> Required work
Please print the items below word for word, omitting the pictures.

[Stored items]
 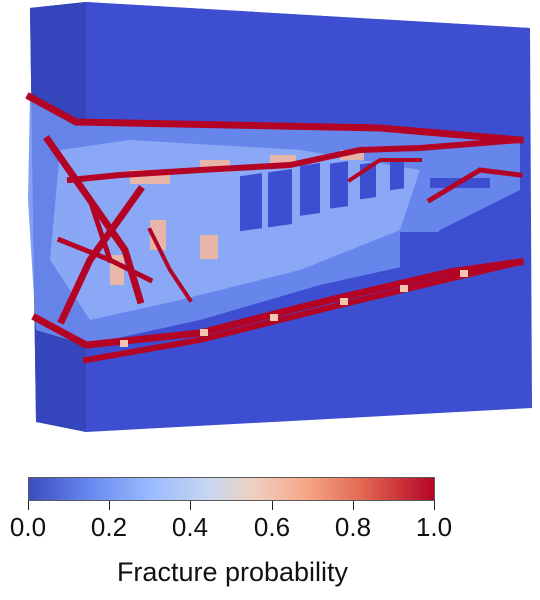 What do you see at coordinates (28, 527) in the screenshot?
I see `colorbar-tick-label: 0.0` at bounding box center [28, 527].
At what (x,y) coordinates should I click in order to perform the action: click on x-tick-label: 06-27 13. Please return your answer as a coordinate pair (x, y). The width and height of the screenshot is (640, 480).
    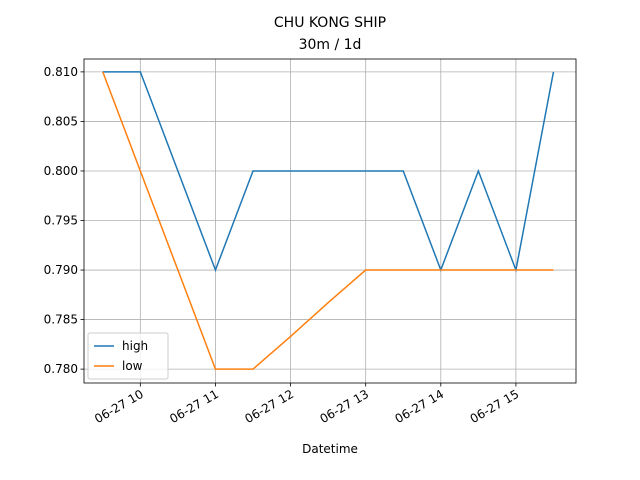
    Looking at the image, I should click on (344, 406).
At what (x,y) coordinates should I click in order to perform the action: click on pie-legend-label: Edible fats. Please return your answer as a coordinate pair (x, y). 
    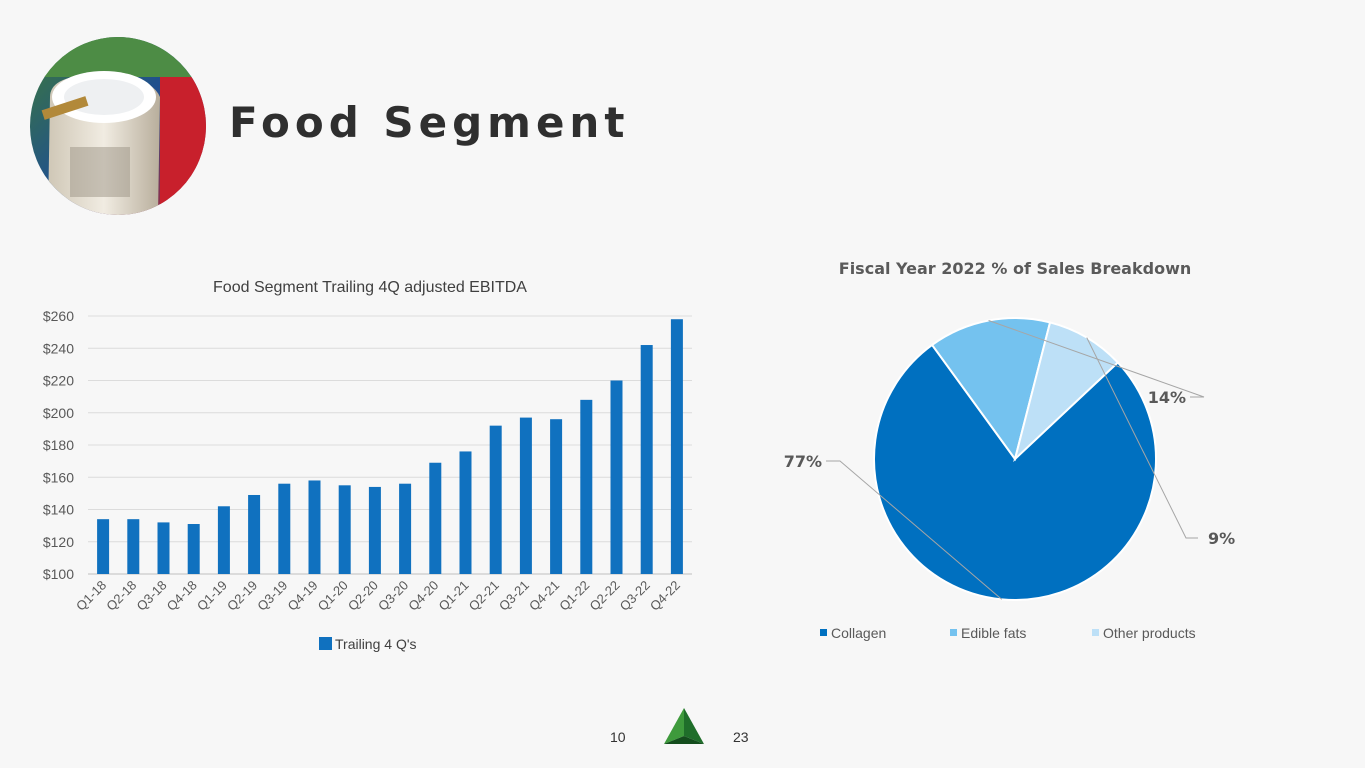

> Response area
  What do you see at coordinates (28, 527) in the screenshot?
I see `colorbar-tick-label: 0.0` at bounding box center [28, 527].
At what (x,y) coordinates should I click in order to perform the action: click on x-tick-label: 06-27 13. Please return your answer as a coordinate pair (x, y). The width and height of the screenshot is (640, 480).
    Looking at the image, I should click on (344, 406).
At what (x,y) coordinates should I click in order to perform the action: click on pie-legend-label: Edible fats. Please return your answer as a coordinate pair (x, y). 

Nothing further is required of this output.